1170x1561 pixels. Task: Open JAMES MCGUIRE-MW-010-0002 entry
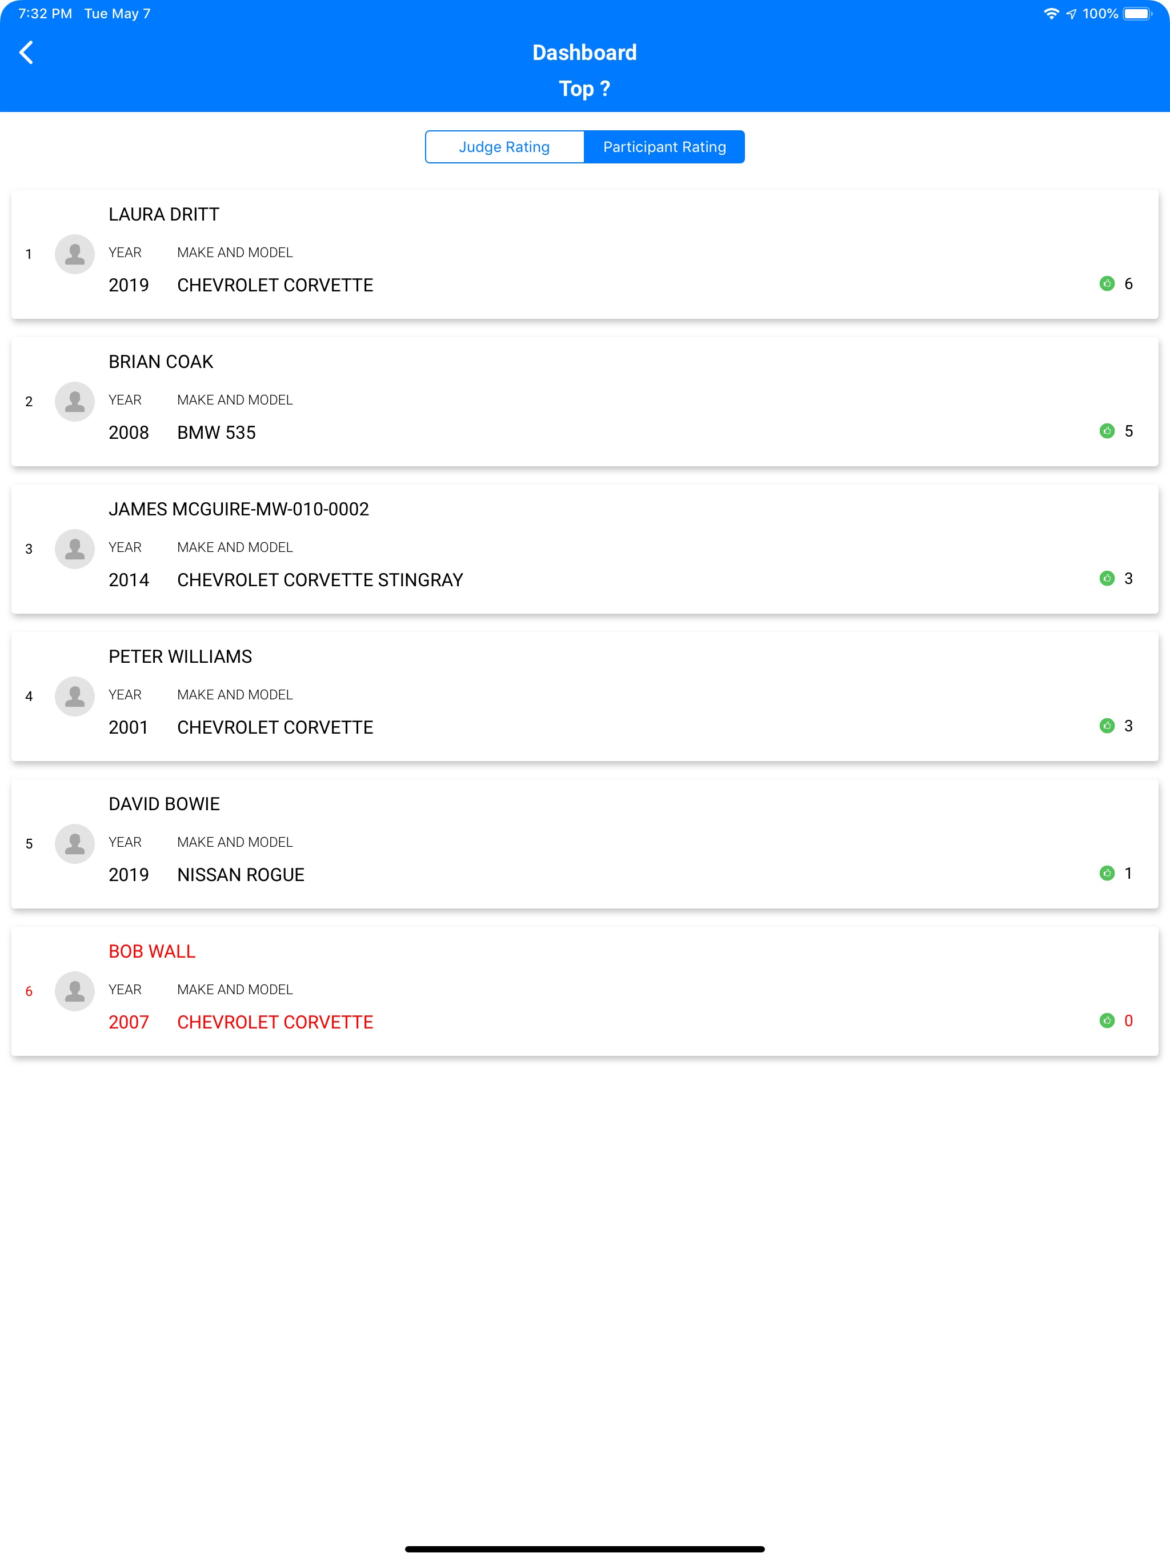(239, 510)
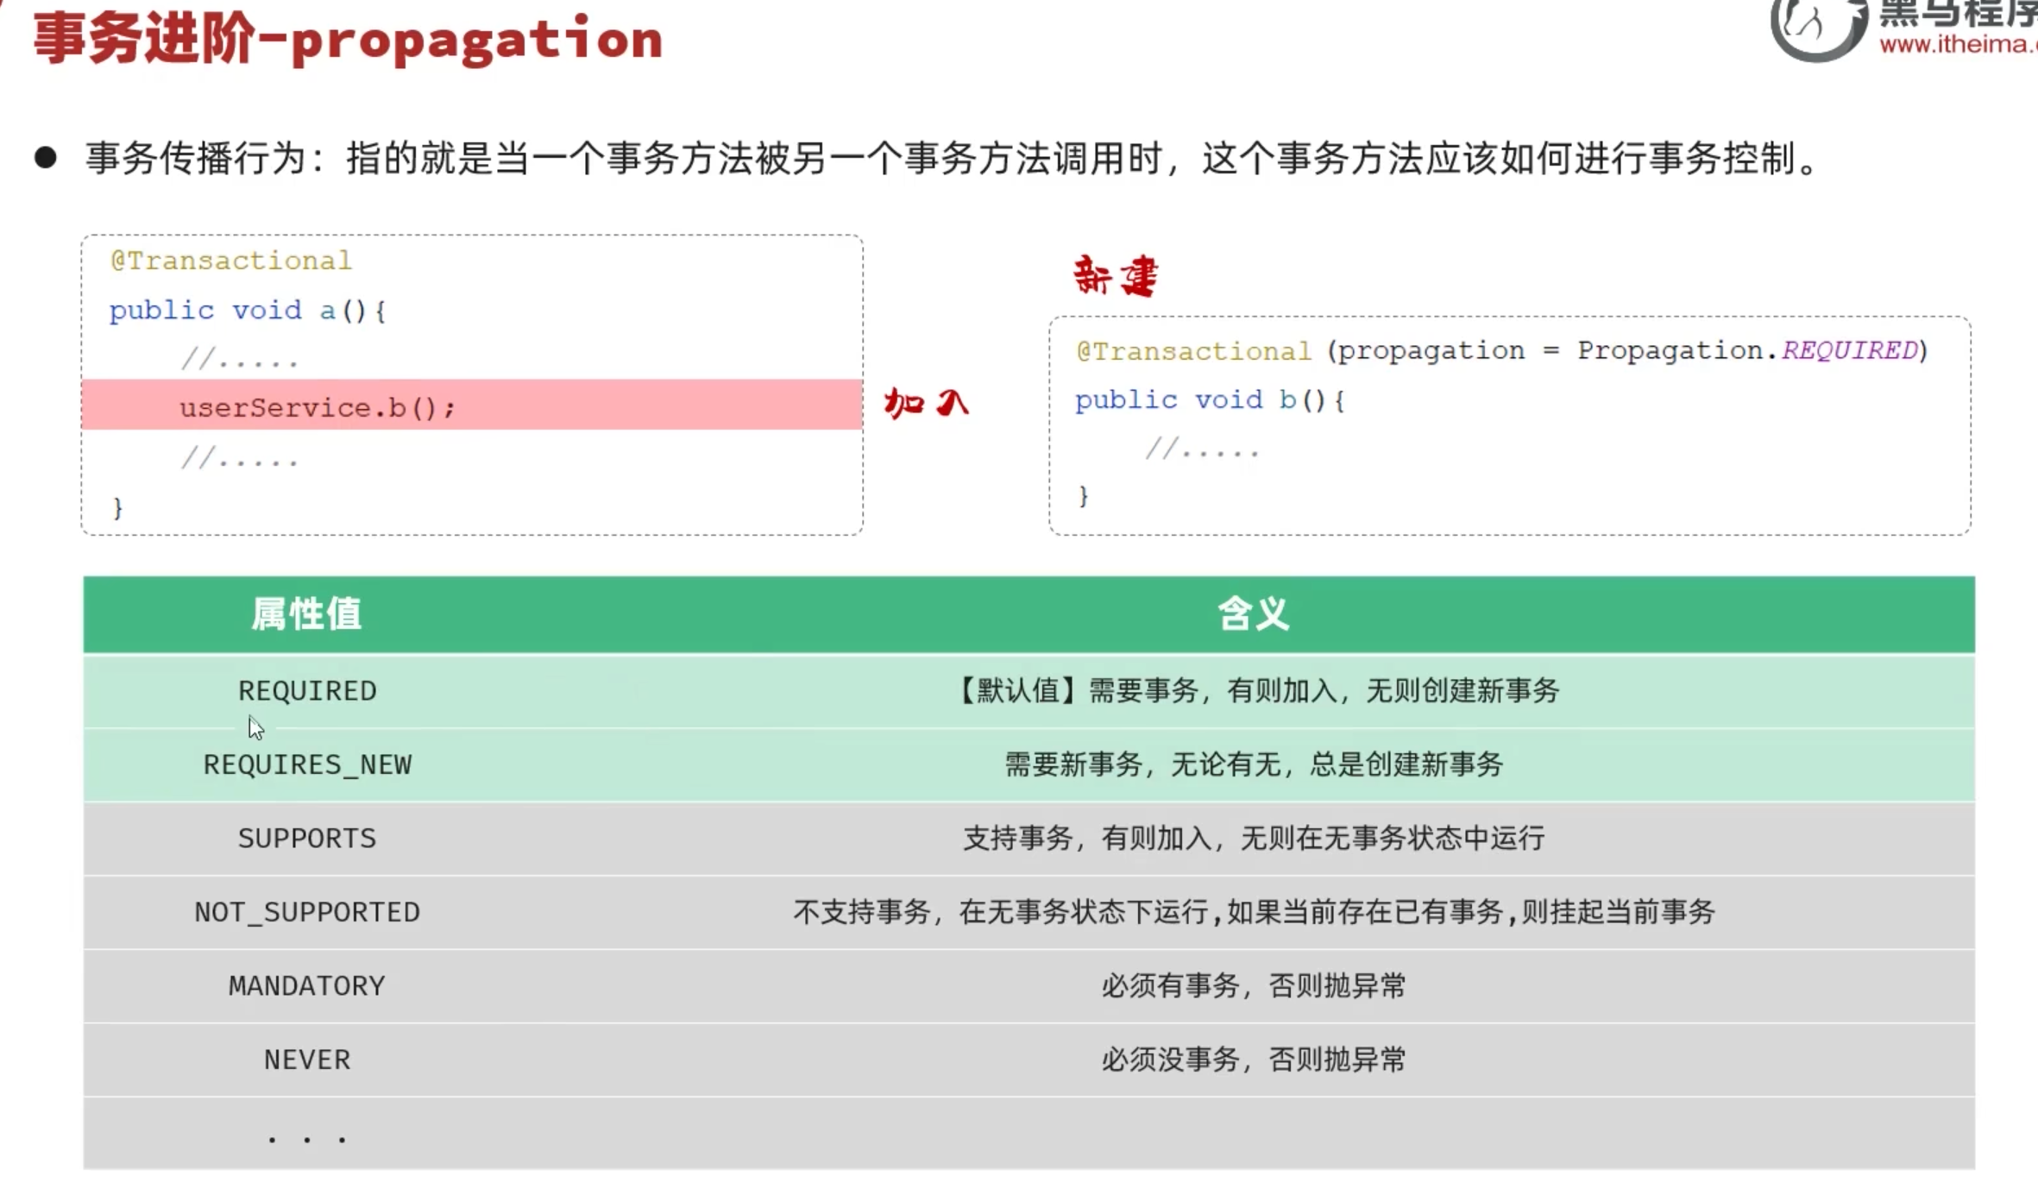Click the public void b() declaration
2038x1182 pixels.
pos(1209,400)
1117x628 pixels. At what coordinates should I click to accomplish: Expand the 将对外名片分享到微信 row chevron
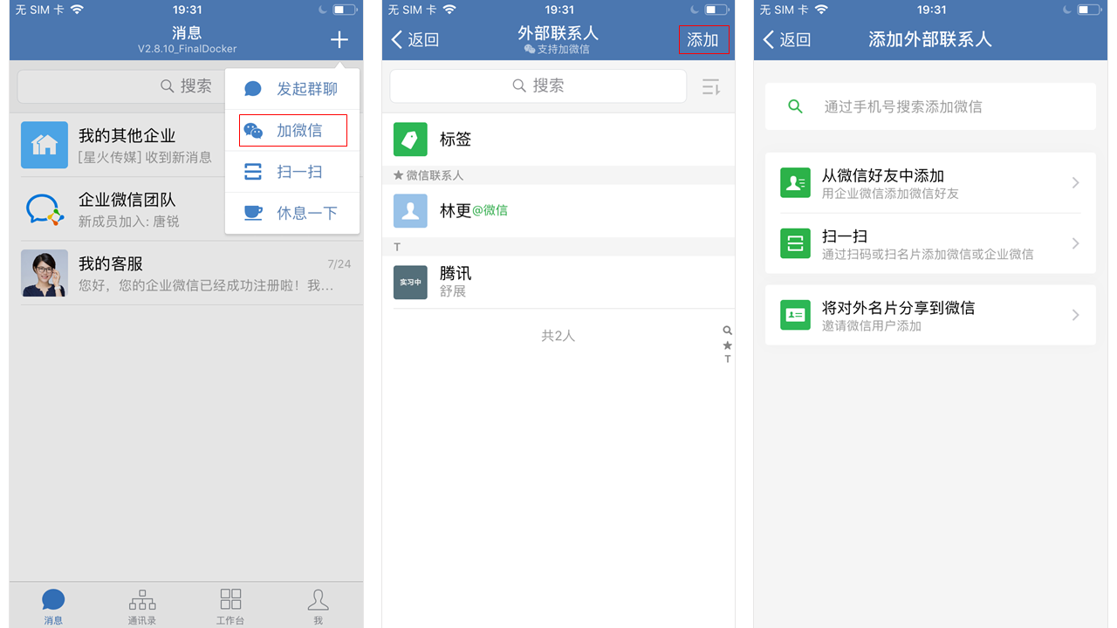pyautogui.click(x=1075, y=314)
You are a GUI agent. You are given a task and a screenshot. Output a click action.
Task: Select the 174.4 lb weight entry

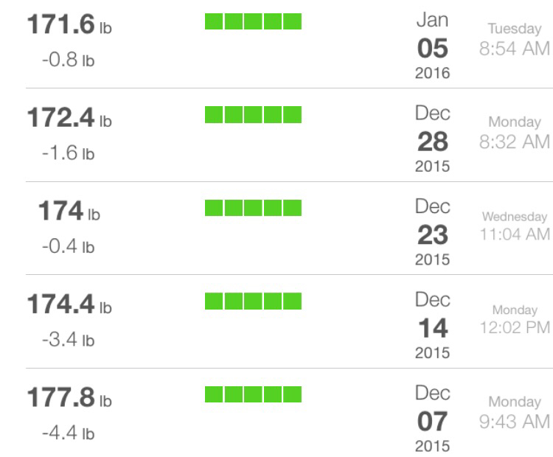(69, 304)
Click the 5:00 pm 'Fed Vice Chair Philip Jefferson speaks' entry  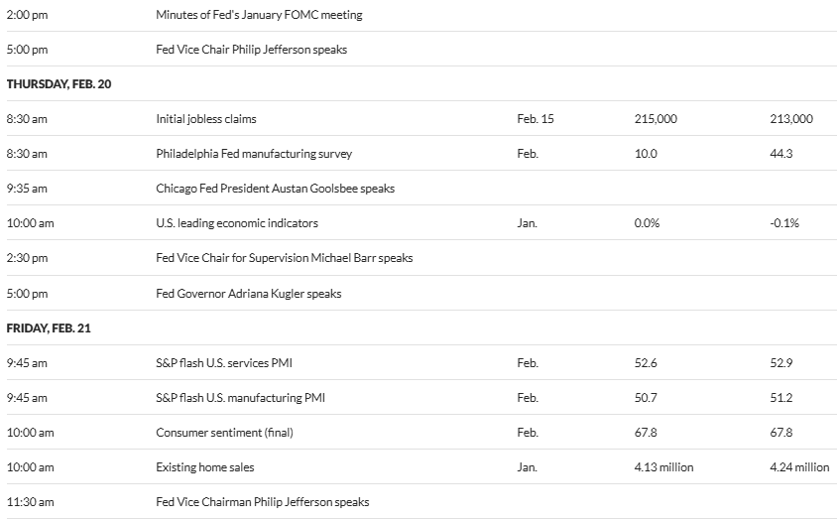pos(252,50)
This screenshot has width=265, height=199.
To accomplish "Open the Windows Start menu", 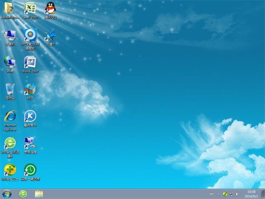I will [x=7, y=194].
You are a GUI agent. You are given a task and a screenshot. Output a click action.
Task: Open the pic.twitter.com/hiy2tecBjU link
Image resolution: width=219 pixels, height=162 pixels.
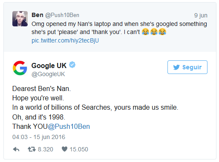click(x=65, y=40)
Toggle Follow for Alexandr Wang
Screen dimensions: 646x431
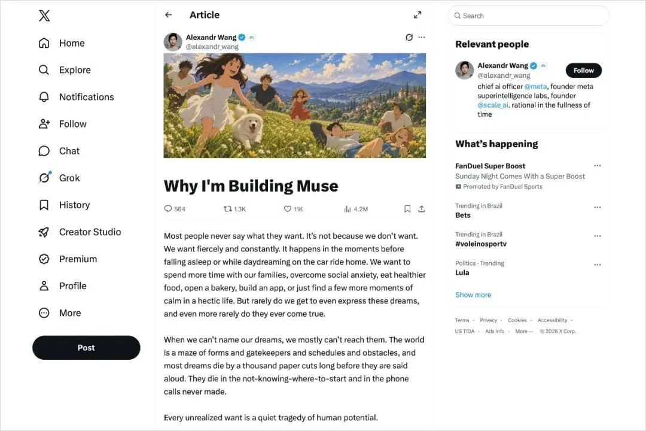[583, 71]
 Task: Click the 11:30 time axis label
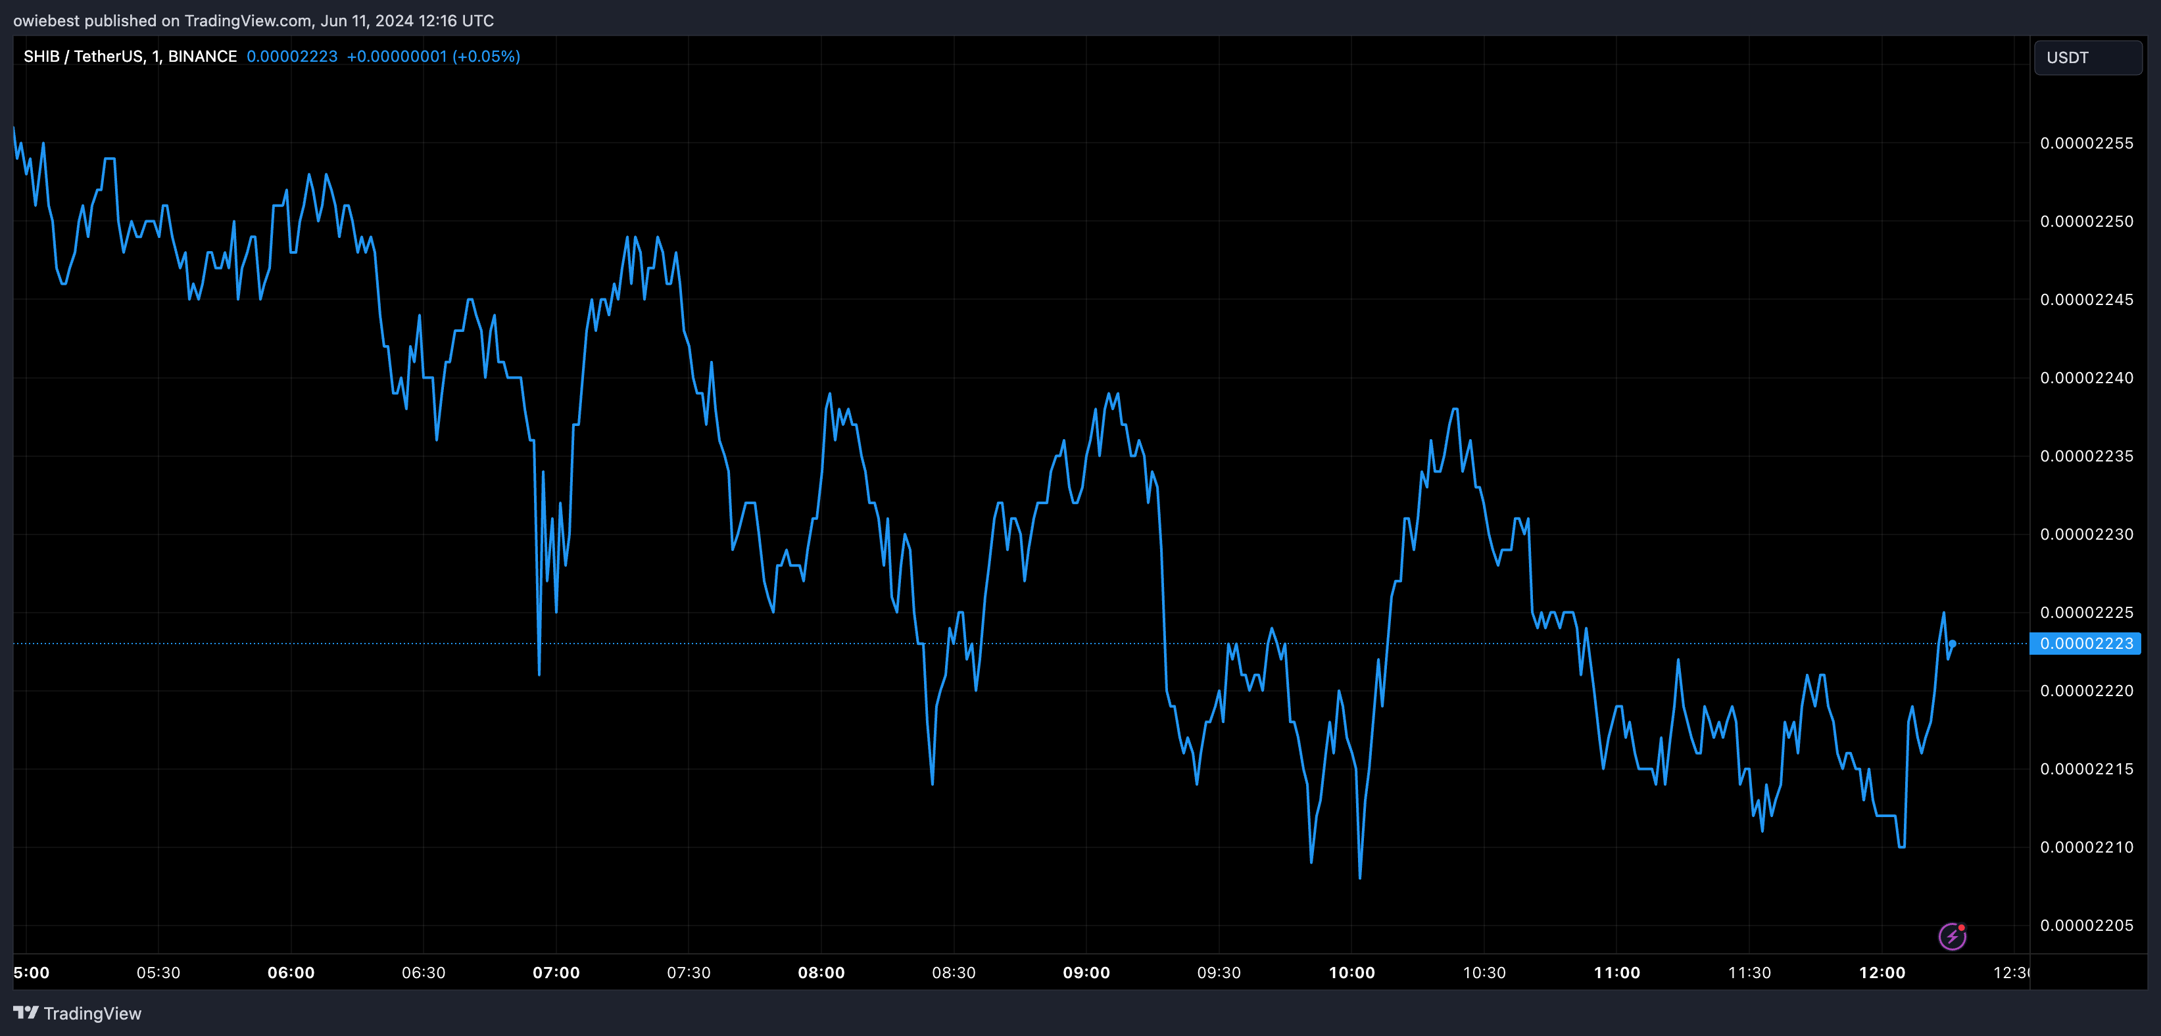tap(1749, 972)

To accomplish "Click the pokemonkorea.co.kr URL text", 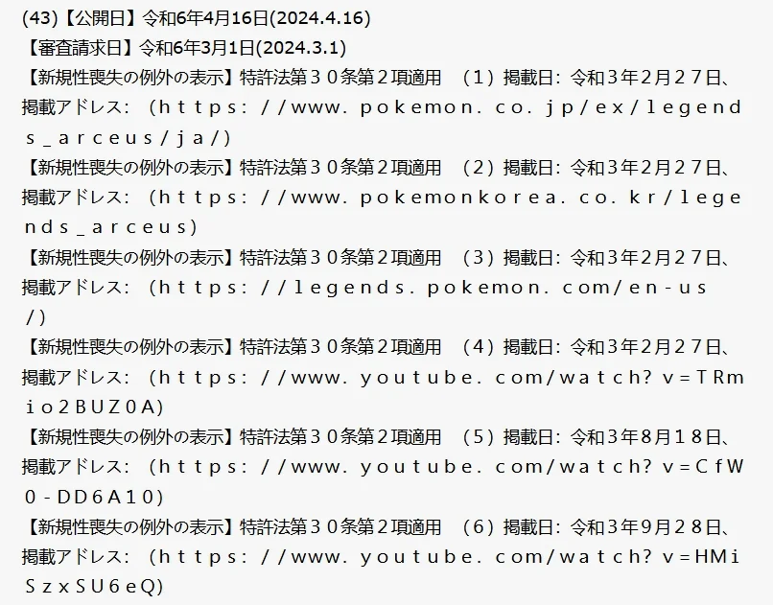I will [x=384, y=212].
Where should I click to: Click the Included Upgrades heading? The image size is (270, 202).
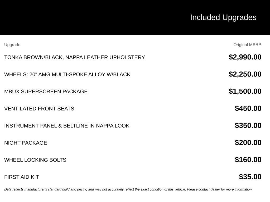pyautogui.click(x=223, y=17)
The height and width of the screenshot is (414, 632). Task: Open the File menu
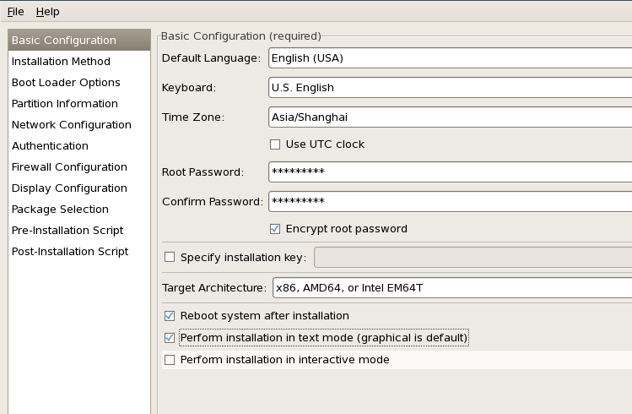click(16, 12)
☆ ☆ ☆ ☆ ☆
**Task requirements:** Copy the rows above word for word, starting at the line that contains "The height and" and ending at the last row. Leave the pictures out.

**Problem solution:**
The height and width of the screenshot is (414, 632). Task: Open the File menu
click(16, 12)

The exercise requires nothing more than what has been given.